We have traveled 2 hours along the bumpy terrains of Inner Mongolia to see the grasslands and to experience one night inside a Mongolian yurt. During the two-hour bus ride, an image began to form in our minds: pretty Mongolian girls singing to us upon our arrival, a whole lamb roasting on the spit, waiting to be devoured by a bunch of hungry Beijing tourists, a night of cultural exchange dancing by the bonfire—a truly exotic Mongolian experience.

But somehow, this fantasy didn’t quite evolve into what we expected. In fact, the little ‘Mongolian’ settlement we were in was totally unreal—‘Mongolian’ girls running around struggling to put on their ‘costumes’ (with a pair of jeans underneath) as tourists arrive by the busloads, pieces of unidentifiable meat roasting on a makeshift barbeque pit, ‘traditional’ Mongolian music coming out of an electronic organ with a synthesizer, and everyone else dancing to doof-doof techno music around the ‘bonfire’ that is an empty oil barrel with burning twigs inside it.

Let me tell you something real though, the horsemen were real Mongolians. And probably their horses too. And the sandstorm. Yes, the sandstorms. Those were real.
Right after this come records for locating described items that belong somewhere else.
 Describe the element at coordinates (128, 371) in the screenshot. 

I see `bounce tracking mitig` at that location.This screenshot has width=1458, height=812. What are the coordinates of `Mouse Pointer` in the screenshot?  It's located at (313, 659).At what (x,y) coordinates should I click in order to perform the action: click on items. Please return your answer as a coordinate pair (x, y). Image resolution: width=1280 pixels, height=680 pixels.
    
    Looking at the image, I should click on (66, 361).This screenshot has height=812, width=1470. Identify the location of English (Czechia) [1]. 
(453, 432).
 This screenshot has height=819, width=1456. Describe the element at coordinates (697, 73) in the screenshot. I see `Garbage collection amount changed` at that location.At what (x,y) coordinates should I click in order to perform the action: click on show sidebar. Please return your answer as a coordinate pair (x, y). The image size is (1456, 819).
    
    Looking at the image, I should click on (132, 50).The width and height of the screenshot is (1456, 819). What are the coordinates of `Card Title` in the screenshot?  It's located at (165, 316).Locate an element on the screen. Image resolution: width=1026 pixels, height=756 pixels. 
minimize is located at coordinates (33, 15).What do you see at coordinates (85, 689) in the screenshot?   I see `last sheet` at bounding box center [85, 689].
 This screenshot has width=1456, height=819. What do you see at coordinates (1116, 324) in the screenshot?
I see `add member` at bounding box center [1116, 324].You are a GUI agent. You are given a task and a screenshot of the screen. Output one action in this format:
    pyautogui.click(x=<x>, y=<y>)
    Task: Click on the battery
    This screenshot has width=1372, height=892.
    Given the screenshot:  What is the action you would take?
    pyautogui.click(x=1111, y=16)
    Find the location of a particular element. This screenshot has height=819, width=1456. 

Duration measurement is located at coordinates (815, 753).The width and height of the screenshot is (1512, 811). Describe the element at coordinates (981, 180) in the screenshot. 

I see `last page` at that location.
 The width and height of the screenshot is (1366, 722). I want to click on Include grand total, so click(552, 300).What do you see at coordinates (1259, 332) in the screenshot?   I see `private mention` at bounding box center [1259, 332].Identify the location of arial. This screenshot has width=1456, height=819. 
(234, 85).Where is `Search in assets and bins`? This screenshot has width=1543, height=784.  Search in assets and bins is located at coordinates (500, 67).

As the wind swept across the barren patch of earth that our yurts were built on, little sand hurricanes were swirled up into midair, terrorizing tourists that were about to go on their riding trips. I could see the sand coming from fifty meters away. Everyone watched in awe before realizing that it was coming straight at us! We automatically scrambled into a group huddle, ducked our heads and pulled our hoods as far down our heads as possible, waiting for the ordeal to end. I could hear the sand beating against our body and the wind howling across the bare land. Woohoo! I got to see a real Mongolian sandstorm!


The wind finally stopped after depositing a gram or two of sand into our ears and jacket pockets. I shook the sand off, put on my surgical mask, wrapped a scarf over my head turban-style, slid on a pair of sunnies and got onto my horse. Yes, I was all ready for my Mongolian adventure.

1 comment:

Jay said...

hmm.. I was just reading ur post and saw the people in traditional cloth.. that is not mongolians. Inner mongolians are more likely to became a mixed with Chinese tradition I think. I am from Outer Mongolia which the original mongolians who live at. I suggest you to go to outer mongolia and rewrite your post about your real experience about MONGOLIANS.